Linking biomedical entities

Linking goes one step beyond simply identifying biomedical entity names in text. It resolves names to their unique identifies in a knowledge base.

Documents from different biomedical (sub-)fields may use different terms to refer to the exact same concept, e.g., “tumor protein p53”, “tumor suppressor p53”, “TRP53” are all valid names for the gene “TP53” (NCBI Gene:7157).

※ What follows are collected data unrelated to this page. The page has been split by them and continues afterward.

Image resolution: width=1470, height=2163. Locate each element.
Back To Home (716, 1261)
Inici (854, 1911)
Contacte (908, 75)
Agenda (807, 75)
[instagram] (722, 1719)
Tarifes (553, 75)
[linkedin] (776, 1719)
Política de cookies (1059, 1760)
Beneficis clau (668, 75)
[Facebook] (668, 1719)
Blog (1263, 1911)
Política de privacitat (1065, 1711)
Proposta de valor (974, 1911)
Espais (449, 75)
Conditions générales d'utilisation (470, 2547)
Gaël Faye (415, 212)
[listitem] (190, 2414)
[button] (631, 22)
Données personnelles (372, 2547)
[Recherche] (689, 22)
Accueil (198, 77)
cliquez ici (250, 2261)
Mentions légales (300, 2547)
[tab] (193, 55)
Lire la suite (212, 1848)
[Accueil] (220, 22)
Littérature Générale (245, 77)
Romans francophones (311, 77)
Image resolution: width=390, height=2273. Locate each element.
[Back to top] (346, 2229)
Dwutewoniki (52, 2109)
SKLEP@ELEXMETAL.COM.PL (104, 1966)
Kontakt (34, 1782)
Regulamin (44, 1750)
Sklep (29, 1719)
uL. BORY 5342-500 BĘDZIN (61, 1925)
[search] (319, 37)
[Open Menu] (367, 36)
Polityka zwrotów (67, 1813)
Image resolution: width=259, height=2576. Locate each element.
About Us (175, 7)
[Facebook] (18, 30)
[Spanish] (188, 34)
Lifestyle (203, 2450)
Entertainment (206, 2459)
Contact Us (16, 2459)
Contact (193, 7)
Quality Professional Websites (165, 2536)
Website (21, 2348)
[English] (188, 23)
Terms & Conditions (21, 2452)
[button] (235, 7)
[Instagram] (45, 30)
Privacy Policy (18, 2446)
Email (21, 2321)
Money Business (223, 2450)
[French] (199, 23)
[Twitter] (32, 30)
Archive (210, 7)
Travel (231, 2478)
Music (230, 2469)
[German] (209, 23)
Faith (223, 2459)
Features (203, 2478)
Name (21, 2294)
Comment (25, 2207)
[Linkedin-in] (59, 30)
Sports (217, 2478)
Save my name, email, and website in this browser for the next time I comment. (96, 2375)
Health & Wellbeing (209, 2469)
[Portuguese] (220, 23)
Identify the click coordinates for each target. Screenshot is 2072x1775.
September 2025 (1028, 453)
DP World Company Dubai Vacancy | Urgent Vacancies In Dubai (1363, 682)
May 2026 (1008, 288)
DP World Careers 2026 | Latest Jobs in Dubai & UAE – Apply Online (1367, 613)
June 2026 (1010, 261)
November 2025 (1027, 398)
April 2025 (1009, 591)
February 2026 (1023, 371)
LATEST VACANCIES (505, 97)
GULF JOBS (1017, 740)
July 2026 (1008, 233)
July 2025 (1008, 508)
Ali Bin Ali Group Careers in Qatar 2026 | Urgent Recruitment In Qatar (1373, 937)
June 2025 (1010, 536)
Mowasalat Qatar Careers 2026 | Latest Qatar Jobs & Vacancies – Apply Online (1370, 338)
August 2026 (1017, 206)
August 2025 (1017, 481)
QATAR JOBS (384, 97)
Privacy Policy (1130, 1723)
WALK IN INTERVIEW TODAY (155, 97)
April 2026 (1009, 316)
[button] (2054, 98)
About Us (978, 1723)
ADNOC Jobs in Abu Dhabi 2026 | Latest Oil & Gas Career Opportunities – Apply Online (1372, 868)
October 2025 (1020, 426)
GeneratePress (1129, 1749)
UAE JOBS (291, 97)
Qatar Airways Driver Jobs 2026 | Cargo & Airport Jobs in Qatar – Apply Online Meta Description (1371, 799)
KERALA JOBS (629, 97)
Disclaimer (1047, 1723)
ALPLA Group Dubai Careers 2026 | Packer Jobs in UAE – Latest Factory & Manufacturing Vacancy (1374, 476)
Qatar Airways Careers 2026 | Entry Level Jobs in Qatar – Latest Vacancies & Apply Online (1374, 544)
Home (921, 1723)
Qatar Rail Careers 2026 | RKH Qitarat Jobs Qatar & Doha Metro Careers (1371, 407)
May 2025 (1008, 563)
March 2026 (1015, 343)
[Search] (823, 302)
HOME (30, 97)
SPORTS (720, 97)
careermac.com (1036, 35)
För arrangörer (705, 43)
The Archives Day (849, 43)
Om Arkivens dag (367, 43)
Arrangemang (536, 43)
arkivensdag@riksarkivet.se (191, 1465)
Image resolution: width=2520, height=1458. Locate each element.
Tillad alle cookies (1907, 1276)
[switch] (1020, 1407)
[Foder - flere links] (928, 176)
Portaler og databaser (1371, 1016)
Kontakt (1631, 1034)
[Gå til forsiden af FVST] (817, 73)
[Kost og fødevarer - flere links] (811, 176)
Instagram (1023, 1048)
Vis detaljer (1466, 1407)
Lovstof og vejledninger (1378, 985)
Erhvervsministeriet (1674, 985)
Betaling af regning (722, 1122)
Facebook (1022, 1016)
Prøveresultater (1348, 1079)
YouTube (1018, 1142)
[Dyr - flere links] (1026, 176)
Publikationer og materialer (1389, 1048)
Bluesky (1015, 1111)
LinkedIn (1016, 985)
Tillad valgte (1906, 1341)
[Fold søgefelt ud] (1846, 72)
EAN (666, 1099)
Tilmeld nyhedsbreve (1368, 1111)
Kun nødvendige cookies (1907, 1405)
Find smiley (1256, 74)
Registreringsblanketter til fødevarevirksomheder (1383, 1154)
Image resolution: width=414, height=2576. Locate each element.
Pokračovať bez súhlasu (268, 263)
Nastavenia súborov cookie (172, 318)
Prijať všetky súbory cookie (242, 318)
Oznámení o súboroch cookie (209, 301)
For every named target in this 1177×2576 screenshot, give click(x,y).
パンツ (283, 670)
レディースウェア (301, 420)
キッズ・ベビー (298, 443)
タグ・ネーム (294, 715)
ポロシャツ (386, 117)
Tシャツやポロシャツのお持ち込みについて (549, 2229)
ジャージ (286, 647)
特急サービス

Linking with pre-trained HunFlair2 models

After adding named entity recognition tags to your sentence, you can link the entities to standard ontologies using distinct, type-specific linking models:

from flair.models import EntityMentionLinker
from flair.nn import Classifier
from flair.data import Sentence

sentence = Sentence(
"The mutation in the ABCD1 gene causes X-linked adrenoleukodystrophy, "
"a neurodegenerative disease, which is exacerbated by exposure to high "
"levels of mercury in mouse populations."
)

# Tag named entities in the text
ner_tagger = Classifier.load("hunflair2")
ner_tagger.predict(sentence)

# Load disease linker and perform disease linking
disease_linker = EntityMentionLinker.load("disease-linker")
disease_linker.predict(sentence)

# Load gene linker and perform gene linking
gene_linker = EntityMentionLinker.load("gene-linker")
gene_linker.predict(sentence)

# Load chemical linker and perform chemical linking
chemical_linker = EntityMentionLinker.load("chemical-linker")
chemical_linker.predict(sentence)

# Load species linker and perform species linking
species_linker = EntityMentionLinker.load("species-linker")
species_linker.predict(sentence)
the ontologies and knowledge bases used are pre-processed the first time the normalisation is executed,
which might takes a certain amount of time. All further calls are then based on this pre-processing and run
much faster.

After running the code we can inspect and output the linked entities via:

for tag in sentence.get_labels("link"):
print(tag)

This should print:

Span[4:5]: "ABCD1" → 215/name=ABCD1 (210.89810180664062)
Span[7:9]: "X-linked adrenoleukodystrophy" → MESH:D000326/name=Adrenoleukodystrophy (195.30780029296875)
Span[11:13]: "neurodegenerative disease" → MESH:D019636/name=Neurodegenerative Diseases (201.1804962158203)
Span[23:24]: "mercury" → MESH:D008628/name=Mercury (220.39199829101562)
Span[25:26]: "mouse" → 10090/name=Mus musculus (213.6201934814453)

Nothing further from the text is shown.